My dd (only child) went through a similar anxious/stroppy period when she was about nine when she wasn't coping academically, she was having disputes with friends (she is a strong character but her two best friends have even stronger characters!) and she just felt anxious and out of sorts. We took her to see an educational pyschologist - who, if truth be told - was pretty crap. But the very fact that that we and the school and the therapist were focusing exclusively on her for a period of time and her problems and opinions were being listened to/highlighted etc, combined with a few months of maturing, helped things I think and she has been a lot calmer since!
(She's still very explosive when under stress - and we live abroad where the educational pressures are quite intense - but she is a lot happier in her own skin ifyswim.)
Anyway, I have no idea what the solution is here (I often have no clue how to react to my own dd fhs so am not really qualified to give advice) but I think in your shoes I would be going down the route of giving lots of one on one attention, taking her out to do things that she is interested in (ie showing her exciting opportunities and possibilities for the future) lots and lots of calming and lots and lots of reassurance and lots and lots of demonstrative love. Very VERY hard to do of course when she is causing you so much stress and you already have so much on your plate (I know this because my own dd can really get under my skin and cause huge irritation and frustration on my part) but I think teenagers have a tendency - because they are already feeling so insecure in themslves - tend to interpret even the mildest of comments or disciplining as an attack. . So I think it helps - at the same time as having clear boundaries so she feels safe - to offer loads of praise and love and reassurance.

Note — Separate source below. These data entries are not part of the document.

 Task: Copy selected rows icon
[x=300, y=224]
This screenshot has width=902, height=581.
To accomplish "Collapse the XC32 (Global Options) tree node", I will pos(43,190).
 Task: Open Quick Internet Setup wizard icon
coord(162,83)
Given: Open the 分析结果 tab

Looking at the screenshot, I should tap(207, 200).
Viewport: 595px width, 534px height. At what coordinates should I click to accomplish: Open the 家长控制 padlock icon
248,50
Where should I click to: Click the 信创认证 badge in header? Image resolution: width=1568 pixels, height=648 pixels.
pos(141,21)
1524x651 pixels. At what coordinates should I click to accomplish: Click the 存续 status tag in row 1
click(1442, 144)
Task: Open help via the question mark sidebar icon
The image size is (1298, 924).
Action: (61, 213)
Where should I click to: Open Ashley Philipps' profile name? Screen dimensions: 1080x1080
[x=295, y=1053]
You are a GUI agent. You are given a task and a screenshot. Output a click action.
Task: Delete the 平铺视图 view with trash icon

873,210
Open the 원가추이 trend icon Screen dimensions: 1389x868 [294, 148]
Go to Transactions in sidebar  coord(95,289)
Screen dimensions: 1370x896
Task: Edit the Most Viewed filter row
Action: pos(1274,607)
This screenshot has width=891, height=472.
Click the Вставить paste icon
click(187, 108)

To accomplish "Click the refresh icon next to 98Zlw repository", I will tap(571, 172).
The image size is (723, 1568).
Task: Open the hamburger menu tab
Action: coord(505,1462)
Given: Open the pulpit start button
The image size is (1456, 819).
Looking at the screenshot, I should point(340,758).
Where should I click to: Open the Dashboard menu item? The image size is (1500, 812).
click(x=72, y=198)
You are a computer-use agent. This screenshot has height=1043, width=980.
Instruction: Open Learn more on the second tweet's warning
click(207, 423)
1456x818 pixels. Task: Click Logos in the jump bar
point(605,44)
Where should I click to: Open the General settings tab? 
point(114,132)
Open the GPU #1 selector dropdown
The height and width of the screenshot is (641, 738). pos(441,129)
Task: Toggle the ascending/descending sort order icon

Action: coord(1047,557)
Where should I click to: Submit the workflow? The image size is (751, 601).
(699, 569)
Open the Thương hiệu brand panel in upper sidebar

That's the theory of course - wish I could put my own advice in to practice - good luck with it all op anyway!
And as you say, maybe she is just coming to realise what it really means to have brothers with special needs. Perhaps you have done such a great job of keeping the pressure off her, that it is only now, when she is older, that the full realisation about the situation is sinking in. All teenagers want to "be the same" as their friends. Perhaps she just needs a bit of help to see that all families are different - with different pressures and problems - no one leads a perfect life. And that - as you say - this is the reality, and you can't change that for her. I think a couple of sessions with a licensed psychologist might help her to address that.